* EXERCISE OBJECTIVE: Print each record below character for character.

- - - - - - -

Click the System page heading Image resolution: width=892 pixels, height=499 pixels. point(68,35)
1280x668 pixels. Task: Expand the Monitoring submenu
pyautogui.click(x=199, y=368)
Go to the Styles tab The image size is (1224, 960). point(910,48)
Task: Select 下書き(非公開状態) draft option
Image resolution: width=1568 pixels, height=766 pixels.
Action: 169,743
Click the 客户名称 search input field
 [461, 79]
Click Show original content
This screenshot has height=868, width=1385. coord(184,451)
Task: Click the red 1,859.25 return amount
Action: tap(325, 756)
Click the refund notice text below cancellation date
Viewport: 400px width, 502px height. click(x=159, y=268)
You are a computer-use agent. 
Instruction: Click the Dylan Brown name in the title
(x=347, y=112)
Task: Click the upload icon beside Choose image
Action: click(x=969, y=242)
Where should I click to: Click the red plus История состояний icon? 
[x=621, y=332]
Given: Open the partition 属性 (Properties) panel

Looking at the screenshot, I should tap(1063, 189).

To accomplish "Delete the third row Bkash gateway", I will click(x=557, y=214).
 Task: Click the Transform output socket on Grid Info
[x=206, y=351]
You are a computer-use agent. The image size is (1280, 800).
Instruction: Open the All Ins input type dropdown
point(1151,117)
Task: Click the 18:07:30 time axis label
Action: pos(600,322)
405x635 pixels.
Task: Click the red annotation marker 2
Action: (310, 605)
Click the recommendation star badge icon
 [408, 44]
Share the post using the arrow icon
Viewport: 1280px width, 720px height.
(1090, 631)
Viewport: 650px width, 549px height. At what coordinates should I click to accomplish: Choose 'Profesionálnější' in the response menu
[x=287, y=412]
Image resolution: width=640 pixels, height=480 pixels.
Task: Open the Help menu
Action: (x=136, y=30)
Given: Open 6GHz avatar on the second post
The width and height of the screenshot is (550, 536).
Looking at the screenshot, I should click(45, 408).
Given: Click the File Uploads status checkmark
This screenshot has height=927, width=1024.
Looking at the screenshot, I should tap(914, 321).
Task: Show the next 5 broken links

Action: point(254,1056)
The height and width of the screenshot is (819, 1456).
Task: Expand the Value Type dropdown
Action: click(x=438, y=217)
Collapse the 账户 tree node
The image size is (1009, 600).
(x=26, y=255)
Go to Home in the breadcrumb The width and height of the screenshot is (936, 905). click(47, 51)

- - - - - - -

* COMPLETED TASK:
Click the System page heading Image resolution: width=892 pixels, height=499 pixels. point(68,35)
1280x668 pixels. Task: Expand the Monitoring submenu
pyautogui.click(x=199, y=368)
Go to the Styles tab The image size is (1224, 960). point(910,48)
Task: Select 下書き(非公開状態) draft option
Image resolution: width=1568 pixels, height=766 pixels.
Action: 169,743
Click the 客户名称 search input field
 [461, 79]
Click Show original content
This screenshot has height=868, width=1385. coord(184,451)
Task: Click the red 1,859.25 return amount
Action: tap(325, 756)
Click the refund notice text below cancellation date
Viewport: 400px width, 502px height. click(x=159, y=268)
You are a computer-use agent. 
Instruction: Click the Dylan Brown name in the title
(x=347, y=112)
Task: Click the upload icon beside Choose image
Action: click(x=969, y=242)
Where should I click to: Click the red plus История состояний icon? 
[x=621, y=332]
Given: Open the partition 属性 (Properties) panel

Looking at the screenshot, I should tap(1063, 189).

To accomplish "Delete the third row Bkash gateway", I will click(x=557, y=214).
 Task: Click the Transform output socket on Grid Info
[x=206, y=351]
You are a computer-use agent. The image size is (1280, 800).
Instruction: Open the All Ins input type dropdown
point(1151,117)
Task: Click the 18:07:30 time axis label
Action: pos(600,322)
405x635 pixels.
Task: Click the red annotation marker 2
Action: (310, 605)
Click the recommendation star badge icon
 [408, 44]
Share the post using the arrow icon
Viewport: 1280px width, 720px height.
(1090, 631)
Viewport: 650px width, 549px height. At what coordinates should I click to accomplish: Choose 'Profesionálnější' in the response menu
[x=287, y=412]
Image resolution: width=640 pixels, height=480 pixels.
Task: Open the Help menu
Action: (x=136, y=30)
Given: Open 6GHz avatar on the second post
The width and height of the screenshot is (550, 536).
Looking at the screenshot, I should click(45, 408).
Given: Click the File Uploads status checkmark
This screenshot has height=927, width=1024.
Looking at the screenshot, I should tap(914, 321).
Task: Show the next 5 broken links

Action: point(254,1056)
The height and width of the screenshot is (819, 1456).
Task: Expand the Value Type dropdown
Action: click(x=438, y=217)
Collapse the 账户 tree node
The image size is (1009, 600).
(x=26, y=255)
Go to Home in the breadcrumb The width and height of the screenshot is (936, 905). click(47, 51)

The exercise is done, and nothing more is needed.